Seorang wanita yang yang ingin menjaga kesucian anak-anaknya dengan sinaran kesholehan yang mampu kau pancarkan dari akhlakmu anandaku sayang.

Anandaku tercinta, seperti proses penciptaan manusia pada umumnya, ananda akan tercipta dari sari pati tanah.
Allah jadikan ananda sebagai nutfah dalam rahimku.
Ananda pun menjelma menjadi segumpal darah.
Selanjutnya menjadi segumpal daging.
Allah membalut tulang-tulang ananda dengan daging.
Terbentuklah ananda dalam wujud berbeda.
Tibalah saatnya malaikat (atas kehendak dan perintah Allah) meniupkan ruh bagi raga ananda agar menjadi manusia seutuhnya.[1]

Anandaku tersayang.
Akan tiba saatnya ananda terlahir dan dapat menatap indahnya dunia.
Dimana benih dari cinta bunda dan dia yg membuatmu ada.
Dialah yang kemudian ananda panggil dengan sapaan “Ayah” secara naluri.
Dialah yang akan menjadi seorang Raja yang akan membantuku mengarahkan bahtera kita menuju surga Allah.
Untuk itu anandaku, aku berjanji, laki-laki yang penuh takwa nan berilmu syar’i lah yang akan kupilih menjadi kekasih hati.
Seorang laki-laki yang mampu membangun keturunan yang sholeh.
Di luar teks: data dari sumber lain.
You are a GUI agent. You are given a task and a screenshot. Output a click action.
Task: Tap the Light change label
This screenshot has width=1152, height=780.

Kelak, ananda tercinta, kau akan ramaikan bumi ini atas kehendak Allah.
Berbahagia dan begitu bersyukurnya kami kepada Allah sekiranya Allah benar-benar titipkan ananda untuk kami.
Ananda yang kusayang.....
Adalah cinta dari Allah akan mempercintakan kita di atas agama tauhid ini.
Adalah cinta dari Allah akan menjadikan ananda permata hati yang istimewa.
Adalah cinta dari Allah akan menggelorakan letupan-letupan cinta kami pada kalian dan cinta kalian pada kami.
Dengan cinta-Nya pula, ananda akan memekarkan kuncup-kuncup bahagia di beranda rumah.
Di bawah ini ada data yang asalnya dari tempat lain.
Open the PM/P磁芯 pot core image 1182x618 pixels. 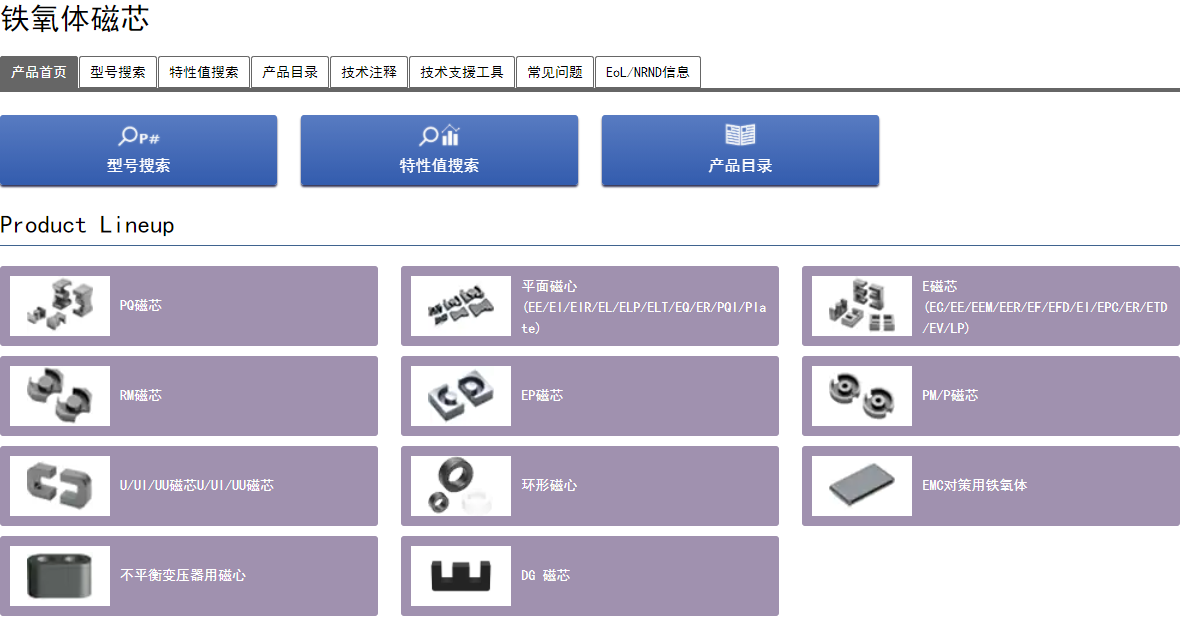point(862,396)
Akan ada sejuta kebanggaan yang menyemburat dalam jiwa ketika kalian bercanda dan bermain bersama kami.
Ada tawa pengikis lelah setelah kami berterik mentari di arena kehidupan.
Ada senyum merona yang tersungging di bibir kami setelah bergelut dan berkutat dengan pekerjaan rumah.


Maukah ananda sekiranya, Allah mudahkan surga untuk ananda?
Maukah ananda sekiranya malaikat membuka sayapnya lalu mengepakkannya untuk ananda karena ridho dengan ananda?
Maukah ananda sekiranya seluruh makhluk yang ada di langit dan bumi hingga ikan di dasar air mendo’akan ananda ampunan?
Tak inginkah ananda berada di salah satu taman-taman surga?
Tak inginkah ananda sekiranya Allah menyanjung ananda diantara para malaikat?
Maukah ananda mendapat keutamaan bagai keutamaan bulan diantara seluruh bintang?
Jawabannya adalah dengan menorehkan tinta di majelis ilmu….
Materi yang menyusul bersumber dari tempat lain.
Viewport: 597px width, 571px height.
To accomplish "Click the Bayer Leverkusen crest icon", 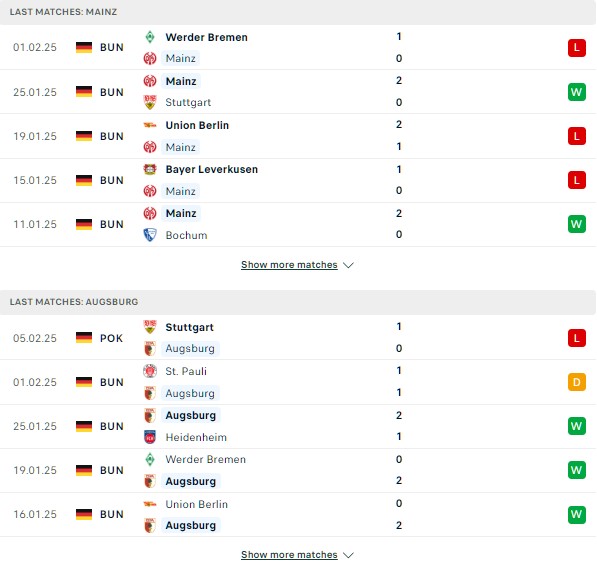I will point(150,169).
>>Bunda akan mengisahkan sebuah kisah untukmu.
"Ananda, kudapati seorang anak kecil berumur 10 tahun dengan penuh harapan dan semangat yang membara berucap kepada ibunya, ”apakah aku boleh pergi guna memburu ilmu? Insya Allah setelah sholat subuh nanti aku mau pergi untuk keluar menuntut ilmu (syar’i).” Alangkah bahagianya sang ibu mendengar permintaan sang buah hati. Sang ibu pun berkata, kemarilah anakku, pakailah pakaian ilmu.”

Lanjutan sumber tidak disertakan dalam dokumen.